(Action item) Word for word, repeat the data; no picture should appear in the result.

··· Entries provided ···

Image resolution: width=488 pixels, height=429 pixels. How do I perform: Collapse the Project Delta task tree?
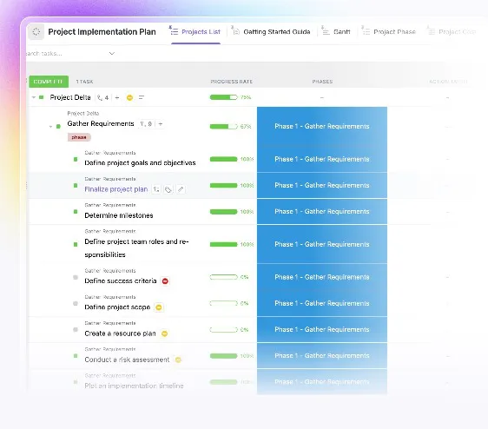34,97
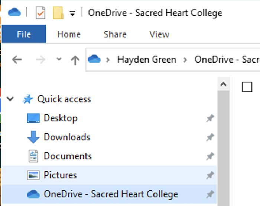Click the navigation pane scroll up arrow
The width and height of the screenshot is (260, 206).
coord(223,85)
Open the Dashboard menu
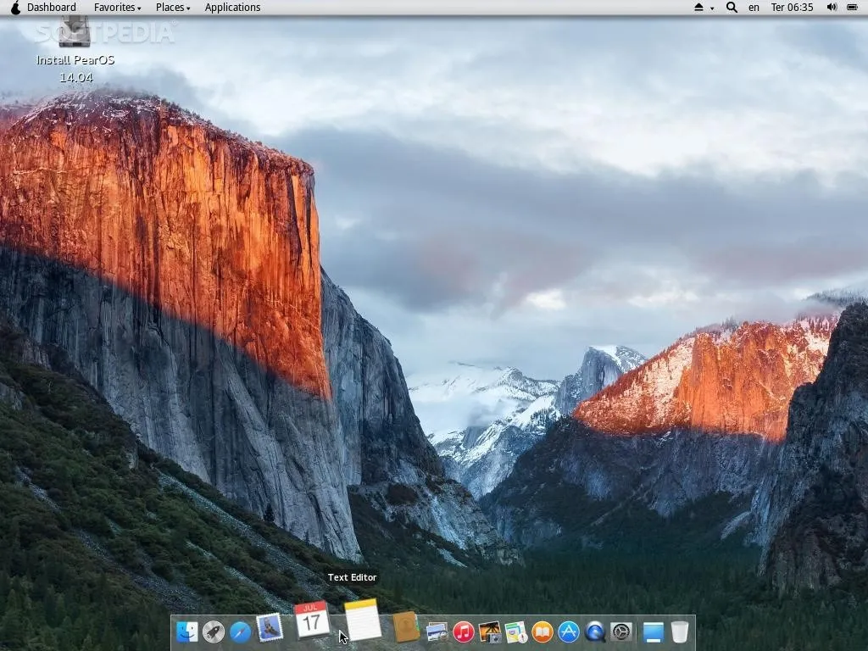The height and width of the screenshot is (651, 868). pos(51,8)
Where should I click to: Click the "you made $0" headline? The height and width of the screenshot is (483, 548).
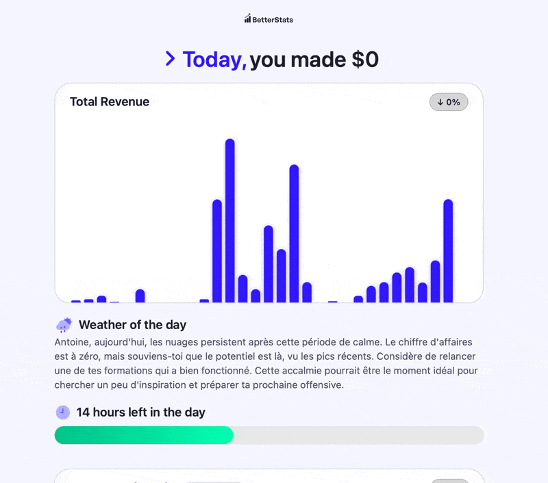[x=314, y=60]
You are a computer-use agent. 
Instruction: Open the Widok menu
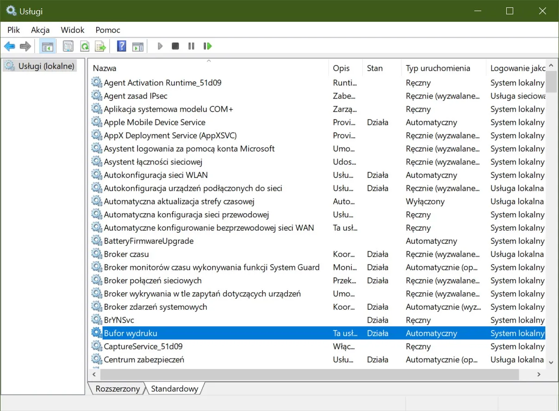pyautogui.click(x=72, y=30)
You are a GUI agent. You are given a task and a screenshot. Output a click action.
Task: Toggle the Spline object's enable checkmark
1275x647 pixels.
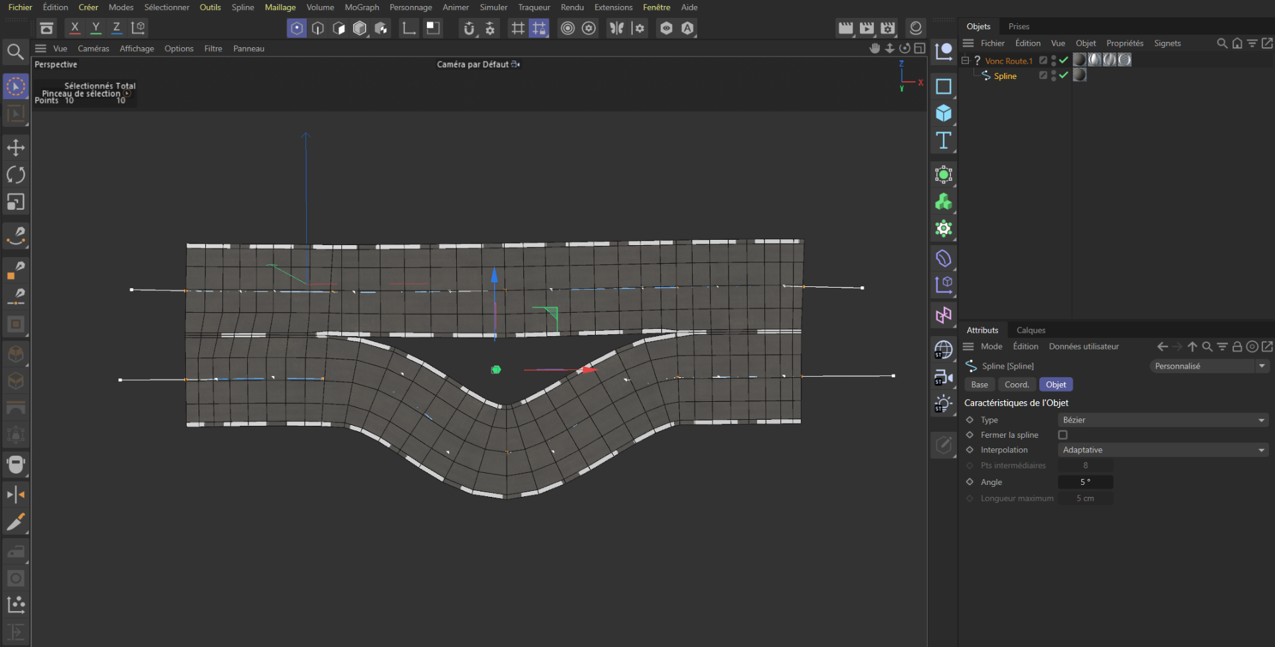pyautogui.click(x=1064, y=76)
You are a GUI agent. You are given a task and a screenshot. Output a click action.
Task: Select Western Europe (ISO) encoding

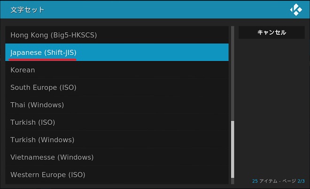coord(48,175)
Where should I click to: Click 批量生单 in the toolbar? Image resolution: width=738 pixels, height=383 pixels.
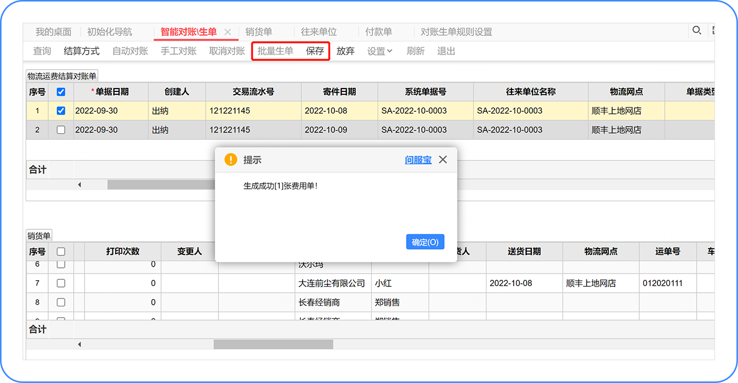coord(275,51)
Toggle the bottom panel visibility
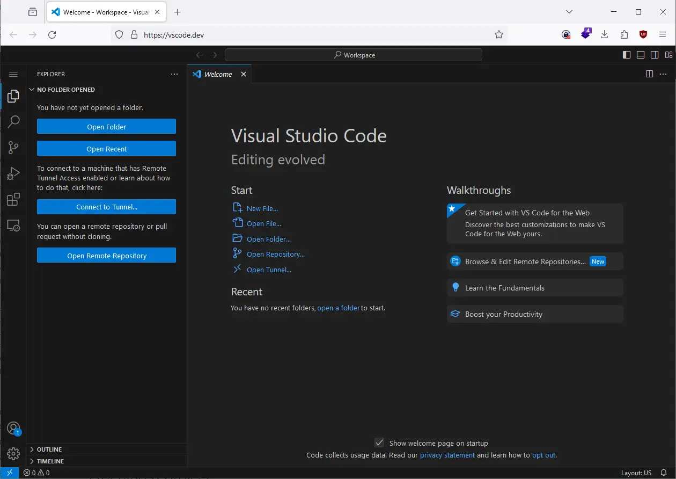Image resolution: width=676 pixels, height=479 pixels. [641, 55]
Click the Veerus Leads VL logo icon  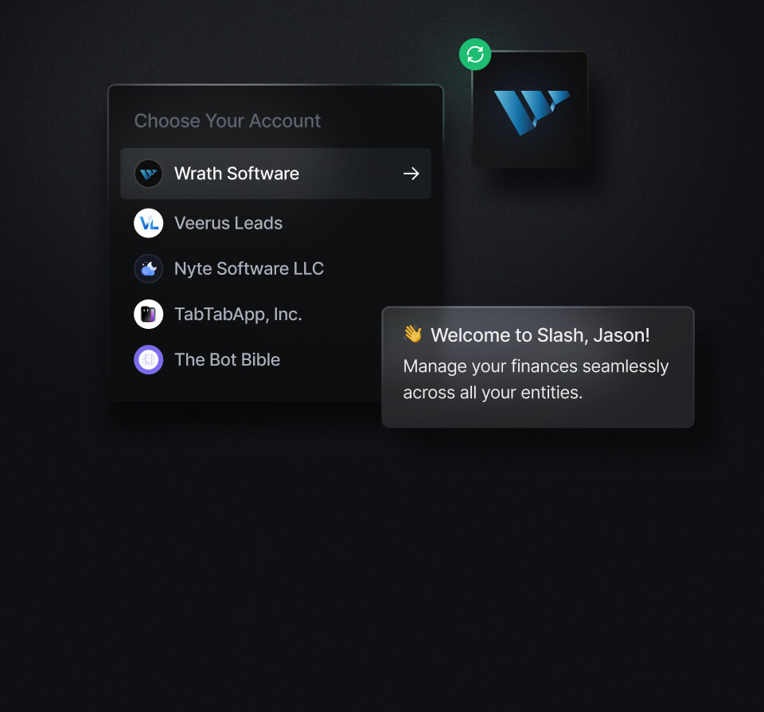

···

(Result)
Image resolution: width=488 pixels, height=429 pixels. How do I perform: Collapse the Project Delta task tree?
34,97
Click the navigation pane scroll up arrow
The width and height of the screenshot is (260, 206).
coord(223,85)
Open the Dashboard menu
The height and width of the screenshot is (651, 868). pos(51,8)
Where should I click to: Click the "you made $0" headline? The height and width of the screenshot is (483, 548).
[x=314, y=60]
You are a computer-use agent. 
Instruction: Open the Widok menu
pyautogui.click(x=72, y=30)
You are a GUI agent. You are given a task and a screenshot. Output a click action.
Task: Toggle the Spline object's enable checkmark
1275x647 pixels.
pyautogui.click(x=1064, y=76)
You are a GUI agent. You are given a task and a screenshot. Output a click action.
Task: Select Western Europe (ISO) encoding

coord(48,175)
Where should I click to: Click 批量生单 in the toolbar? Image resolution: width=738 pixels, height=383 pixels.
coord(275,51)
Toggle the bottom panel visibility
Image resolution: width=676 pixels, height=479 pixels. [641, 55]
Click the Veerus Leads VL logo icon  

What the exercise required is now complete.